**What needs to be done:** Show all the lines in the data below that include the word "طریق".

**Data extracts:**

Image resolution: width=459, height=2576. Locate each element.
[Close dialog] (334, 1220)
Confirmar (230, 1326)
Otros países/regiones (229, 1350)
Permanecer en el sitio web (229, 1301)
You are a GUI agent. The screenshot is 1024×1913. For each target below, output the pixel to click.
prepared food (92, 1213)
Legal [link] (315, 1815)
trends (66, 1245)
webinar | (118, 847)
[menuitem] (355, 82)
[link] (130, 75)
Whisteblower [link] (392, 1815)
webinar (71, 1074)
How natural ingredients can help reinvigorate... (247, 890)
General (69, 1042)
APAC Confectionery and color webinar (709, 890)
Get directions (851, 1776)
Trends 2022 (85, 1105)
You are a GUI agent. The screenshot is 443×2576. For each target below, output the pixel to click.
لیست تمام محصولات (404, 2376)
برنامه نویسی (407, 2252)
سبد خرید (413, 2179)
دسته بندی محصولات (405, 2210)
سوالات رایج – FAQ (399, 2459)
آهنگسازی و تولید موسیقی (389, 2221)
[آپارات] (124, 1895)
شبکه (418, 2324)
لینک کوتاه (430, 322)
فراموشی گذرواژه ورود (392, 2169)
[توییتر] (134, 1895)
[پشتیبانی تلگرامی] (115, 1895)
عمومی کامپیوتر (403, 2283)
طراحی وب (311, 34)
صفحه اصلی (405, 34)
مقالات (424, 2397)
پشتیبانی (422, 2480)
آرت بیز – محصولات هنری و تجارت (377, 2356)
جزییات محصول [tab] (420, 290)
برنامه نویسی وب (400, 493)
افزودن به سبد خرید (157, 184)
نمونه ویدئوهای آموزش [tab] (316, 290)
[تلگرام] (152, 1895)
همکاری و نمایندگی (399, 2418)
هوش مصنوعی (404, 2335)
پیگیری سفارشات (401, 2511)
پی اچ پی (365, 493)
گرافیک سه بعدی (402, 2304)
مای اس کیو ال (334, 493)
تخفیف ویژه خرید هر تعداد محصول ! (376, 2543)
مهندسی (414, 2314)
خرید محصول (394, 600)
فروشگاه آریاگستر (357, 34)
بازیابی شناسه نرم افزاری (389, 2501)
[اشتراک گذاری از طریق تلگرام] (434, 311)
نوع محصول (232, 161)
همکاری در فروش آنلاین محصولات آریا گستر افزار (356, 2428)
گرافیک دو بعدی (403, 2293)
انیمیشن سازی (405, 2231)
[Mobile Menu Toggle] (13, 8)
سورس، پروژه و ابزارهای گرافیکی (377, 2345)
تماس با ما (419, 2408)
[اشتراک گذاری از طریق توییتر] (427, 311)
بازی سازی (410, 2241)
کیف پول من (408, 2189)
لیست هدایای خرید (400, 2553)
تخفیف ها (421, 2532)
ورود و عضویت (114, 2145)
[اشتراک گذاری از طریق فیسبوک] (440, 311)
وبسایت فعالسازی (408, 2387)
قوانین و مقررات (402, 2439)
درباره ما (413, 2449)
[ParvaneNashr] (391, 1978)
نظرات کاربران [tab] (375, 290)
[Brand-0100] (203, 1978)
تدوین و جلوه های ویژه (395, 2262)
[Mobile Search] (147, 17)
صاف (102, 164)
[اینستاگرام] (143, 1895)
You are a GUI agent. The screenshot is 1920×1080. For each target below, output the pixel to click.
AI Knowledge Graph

**Solution to this exercise:**
[اشتراک گذاری از طریق تلگرام] (434, 311)
[اشتراک گذاری از طریق توییتر] (427, 311)
[اشتراک گذاری از طریق فیسبوک] (440, 311)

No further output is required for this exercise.